It all started with the "Surly bill" a decade ago, so called for the brewery that waged a relentless fight to loosen Minnesota's archaic liquor laws and allow breweries to sell their beer on-site in taprooms.

It came only after Brooklyn Center-based Surly Brewing Co. — backed by ardent consumers called "Surly Nation" in a battle against the powerful Minnesota Licensed Beverage Association — launched plans for the $20 million brewery/restaurant/entertainment center eventually built in Minneapolis.

In the years that followed, the craft beer scene exploded, birthing breweries from one end of this state to the other and breathing new life into old warehouses and other sites that had long struggled to find fresh purpose.

Now, some of the most successful breweries in the state face another struggle, one unlike those faced by similar operations in 49 other states. The same forces that fought against taprooms are fighting to keep in place an arbitrary limit on the number of growlers — the glass jugs used to briefly keep fresh beer — that can be sold. Once a brewery sells 20,000 barrels in a year, their reward for success is that they can no longer sell growlers to go in their taprooms. No other state has such a severe limit. The cap in neighboring Wisconsin is 300,000.

Rep. Jim Nash, R-Waconia, is sponsoring a "Free the Growler" bill that would lift the limit. It has bipartisan support, as does a companion bill in the Senate. But the bills have gotten a cold shoulder from key committee chairs, who have not given the bills so much as a hearing.

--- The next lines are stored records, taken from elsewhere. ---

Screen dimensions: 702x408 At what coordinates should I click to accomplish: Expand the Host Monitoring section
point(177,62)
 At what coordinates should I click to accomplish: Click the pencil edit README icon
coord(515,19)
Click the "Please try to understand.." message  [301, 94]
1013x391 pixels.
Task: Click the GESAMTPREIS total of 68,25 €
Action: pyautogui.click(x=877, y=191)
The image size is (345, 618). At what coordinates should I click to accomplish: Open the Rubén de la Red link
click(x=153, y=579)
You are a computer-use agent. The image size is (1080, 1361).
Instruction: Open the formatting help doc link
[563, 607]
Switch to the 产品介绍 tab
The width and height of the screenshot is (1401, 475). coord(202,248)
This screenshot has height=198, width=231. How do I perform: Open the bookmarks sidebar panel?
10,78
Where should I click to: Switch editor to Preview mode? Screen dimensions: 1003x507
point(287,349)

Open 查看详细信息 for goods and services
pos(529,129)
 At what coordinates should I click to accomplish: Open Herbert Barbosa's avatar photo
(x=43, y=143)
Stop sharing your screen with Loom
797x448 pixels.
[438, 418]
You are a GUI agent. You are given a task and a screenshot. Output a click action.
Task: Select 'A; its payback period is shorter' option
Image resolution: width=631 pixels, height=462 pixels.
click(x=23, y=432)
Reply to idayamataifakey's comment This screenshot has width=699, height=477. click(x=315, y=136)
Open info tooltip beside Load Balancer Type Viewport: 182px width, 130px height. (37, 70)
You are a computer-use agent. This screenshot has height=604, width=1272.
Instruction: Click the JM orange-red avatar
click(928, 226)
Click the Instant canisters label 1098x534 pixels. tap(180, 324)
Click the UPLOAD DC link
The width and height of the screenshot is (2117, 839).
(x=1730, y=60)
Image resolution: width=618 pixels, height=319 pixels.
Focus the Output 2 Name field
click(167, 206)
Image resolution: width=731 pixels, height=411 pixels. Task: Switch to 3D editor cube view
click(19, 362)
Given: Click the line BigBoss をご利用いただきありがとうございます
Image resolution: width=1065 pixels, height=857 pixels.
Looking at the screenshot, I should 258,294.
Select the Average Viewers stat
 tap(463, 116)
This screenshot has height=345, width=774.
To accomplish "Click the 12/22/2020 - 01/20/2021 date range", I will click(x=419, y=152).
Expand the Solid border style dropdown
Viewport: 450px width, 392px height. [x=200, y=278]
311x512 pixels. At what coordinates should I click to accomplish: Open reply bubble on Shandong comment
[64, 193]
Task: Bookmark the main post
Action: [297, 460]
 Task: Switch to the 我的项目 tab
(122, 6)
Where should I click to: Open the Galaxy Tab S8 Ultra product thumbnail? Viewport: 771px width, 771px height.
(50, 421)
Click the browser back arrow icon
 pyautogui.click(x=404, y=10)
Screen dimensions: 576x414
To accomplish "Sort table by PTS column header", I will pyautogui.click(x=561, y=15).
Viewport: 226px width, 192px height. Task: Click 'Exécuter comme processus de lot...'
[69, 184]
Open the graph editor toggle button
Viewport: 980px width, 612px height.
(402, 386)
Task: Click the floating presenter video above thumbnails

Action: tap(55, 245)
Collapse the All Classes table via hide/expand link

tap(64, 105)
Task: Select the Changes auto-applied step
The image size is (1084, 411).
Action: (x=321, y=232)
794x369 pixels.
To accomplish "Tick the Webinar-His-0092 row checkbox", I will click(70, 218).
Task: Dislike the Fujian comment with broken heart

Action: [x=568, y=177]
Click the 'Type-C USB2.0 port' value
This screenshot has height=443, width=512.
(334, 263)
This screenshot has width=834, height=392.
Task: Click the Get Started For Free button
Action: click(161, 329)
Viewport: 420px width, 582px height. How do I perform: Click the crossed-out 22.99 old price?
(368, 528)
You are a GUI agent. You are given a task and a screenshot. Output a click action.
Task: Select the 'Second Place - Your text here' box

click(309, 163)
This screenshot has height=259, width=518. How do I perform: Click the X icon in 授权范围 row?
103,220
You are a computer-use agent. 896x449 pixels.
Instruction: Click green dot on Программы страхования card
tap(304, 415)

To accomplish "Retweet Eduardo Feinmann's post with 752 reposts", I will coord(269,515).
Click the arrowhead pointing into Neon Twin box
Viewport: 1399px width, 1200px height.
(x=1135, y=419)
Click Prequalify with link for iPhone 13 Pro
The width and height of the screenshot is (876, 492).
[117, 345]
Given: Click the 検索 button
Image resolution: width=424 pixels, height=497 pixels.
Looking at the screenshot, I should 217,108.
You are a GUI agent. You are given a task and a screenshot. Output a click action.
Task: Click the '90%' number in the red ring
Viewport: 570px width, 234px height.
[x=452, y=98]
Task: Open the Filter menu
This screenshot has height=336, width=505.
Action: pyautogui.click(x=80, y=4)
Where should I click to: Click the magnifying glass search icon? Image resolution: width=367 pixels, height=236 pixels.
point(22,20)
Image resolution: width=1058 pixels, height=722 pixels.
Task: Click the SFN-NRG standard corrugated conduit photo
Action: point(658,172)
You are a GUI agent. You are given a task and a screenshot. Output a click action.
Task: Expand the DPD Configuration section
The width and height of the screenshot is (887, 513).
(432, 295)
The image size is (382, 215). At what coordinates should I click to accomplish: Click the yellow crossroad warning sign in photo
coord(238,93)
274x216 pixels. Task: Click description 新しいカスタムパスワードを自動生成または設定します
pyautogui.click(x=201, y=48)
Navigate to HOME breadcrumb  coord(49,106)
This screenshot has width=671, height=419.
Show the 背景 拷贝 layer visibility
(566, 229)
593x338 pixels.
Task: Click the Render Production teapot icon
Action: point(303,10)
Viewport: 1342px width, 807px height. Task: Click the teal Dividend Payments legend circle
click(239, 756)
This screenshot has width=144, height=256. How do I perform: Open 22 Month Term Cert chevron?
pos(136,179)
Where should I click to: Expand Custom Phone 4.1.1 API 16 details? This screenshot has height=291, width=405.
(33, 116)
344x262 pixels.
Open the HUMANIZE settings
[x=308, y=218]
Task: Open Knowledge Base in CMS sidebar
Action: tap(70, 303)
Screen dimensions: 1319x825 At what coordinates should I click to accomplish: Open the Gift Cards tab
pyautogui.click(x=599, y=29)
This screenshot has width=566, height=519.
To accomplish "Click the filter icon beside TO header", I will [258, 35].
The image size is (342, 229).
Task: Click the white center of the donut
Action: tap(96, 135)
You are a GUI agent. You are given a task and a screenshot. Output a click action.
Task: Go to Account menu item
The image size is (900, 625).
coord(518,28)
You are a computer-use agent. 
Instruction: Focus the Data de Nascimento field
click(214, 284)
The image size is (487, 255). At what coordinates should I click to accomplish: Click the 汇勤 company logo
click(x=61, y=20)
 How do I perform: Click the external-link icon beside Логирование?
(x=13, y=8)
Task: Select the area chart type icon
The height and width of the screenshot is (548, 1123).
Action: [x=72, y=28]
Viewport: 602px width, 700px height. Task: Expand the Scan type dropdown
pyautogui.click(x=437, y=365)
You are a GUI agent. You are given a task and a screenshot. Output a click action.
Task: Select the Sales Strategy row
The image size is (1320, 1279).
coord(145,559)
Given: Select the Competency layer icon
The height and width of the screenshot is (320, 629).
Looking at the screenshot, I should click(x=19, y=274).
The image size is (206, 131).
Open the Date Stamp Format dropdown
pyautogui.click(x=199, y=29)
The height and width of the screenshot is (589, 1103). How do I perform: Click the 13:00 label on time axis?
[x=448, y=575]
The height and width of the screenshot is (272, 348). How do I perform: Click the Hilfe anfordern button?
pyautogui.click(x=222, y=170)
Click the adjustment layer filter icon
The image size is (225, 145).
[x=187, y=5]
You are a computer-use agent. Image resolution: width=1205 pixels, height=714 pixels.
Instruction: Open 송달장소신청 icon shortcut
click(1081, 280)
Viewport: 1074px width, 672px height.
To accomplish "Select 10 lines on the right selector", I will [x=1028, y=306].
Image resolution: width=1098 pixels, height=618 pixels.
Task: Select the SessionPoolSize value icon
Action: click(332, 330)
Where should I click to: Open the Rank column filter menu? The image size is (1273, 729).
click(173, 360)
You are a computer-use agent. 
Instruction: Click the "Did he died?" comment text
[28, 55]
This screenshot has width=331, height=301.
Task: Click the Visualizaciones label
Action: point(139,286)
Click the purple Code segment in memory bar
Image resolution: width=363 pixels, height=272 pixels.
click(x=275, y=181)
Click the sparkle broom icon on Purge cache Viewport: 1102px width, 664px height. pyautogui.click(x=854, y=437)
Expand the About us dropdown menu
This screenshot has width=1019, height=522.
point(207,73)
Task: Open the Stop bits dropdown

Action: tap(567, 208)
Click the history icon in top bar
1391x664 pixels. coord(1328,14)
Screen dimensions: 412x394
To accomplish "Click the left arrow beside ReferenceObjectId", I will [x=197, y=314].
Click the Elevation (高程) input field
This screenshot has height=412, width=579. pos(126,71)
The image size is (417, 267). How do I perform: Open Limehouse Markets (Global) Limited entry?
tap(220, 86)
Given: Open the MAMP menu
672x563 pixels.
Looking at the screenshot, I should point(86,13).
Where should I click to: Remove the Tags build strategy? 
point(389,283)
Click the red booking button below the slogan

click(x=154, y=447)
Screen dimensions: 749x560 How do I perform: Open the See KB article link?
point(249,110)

Wisconsin has a similar structure for liquor sales and distribution, Nash said, but without such tight restrictions. "They've shown the whole system can thrive," Nash said. "We can, too."

Castle Danger Brewery started out brewing 100 barrels in a Two Harbors garage. From there, it has become one of the best known brands in the state, so successful that the brewery hit its cap in 2019. Taproom revenue fell 30% with the loss of growler sales, and that was before the pandemic hit.

Sales to bars and restaurants make up more than half of Castle Danger's total revenue. The additional loss of growler sales triggered layoffs, co-owner Lon Larson told an editorial writer. Then COVID-19 restrictions were put in place. "We're not looking for a handout," Larson said. "All we want from the state is to lift the cap so we can sell our beer to our customers in our own taproom."

Of the 8,400 craft breweries across the country, only five are unable to sell growlers because of state limits — and all of them are in Minnesota. They are Castle Danger, Fulton, Summit, Schell's and Surly.

Stillwater-based Lift Bridge is planning an expansion, but across the river in New Richmond, Wis. The cap isn't the only reason, but Lift Bridge is mindful that it is approaching the limit and wants to sell at least 23,000 barrels. Those jobs will now go to Wisconsin. Tattersall Distilling is planning a destination distillery and event center, but it will be in River Falls, Wis. Tattersall was about to hit a cap imposed on distillers.

Castle Danger's Larson said he calculates total growler sales at 1/20th of 1% of all beer sales. They add some income for taprooms, he said, serve as an innovative way to test out new flavors, and provide a convenience to customers, who like to leave with a souvenir of their favorite beer.

"Aren't we supposed to believe in competition?" said Sen. Sandy Pappas, DFL-St. Paul, who was around for the original fight over taprooms. "Growler sales don't threaten anyone. Why are we penalizing successful craft breweries?" Nash and Pappas both say they believe they have the votes — if the bills could manage to get to the floor.

Minnesota's archaic liquor laws are costing this state jobs and economic activity. Lifting the cap doesn't cost the state money, and it would help brewers that have taken an economic beating get back on their feet.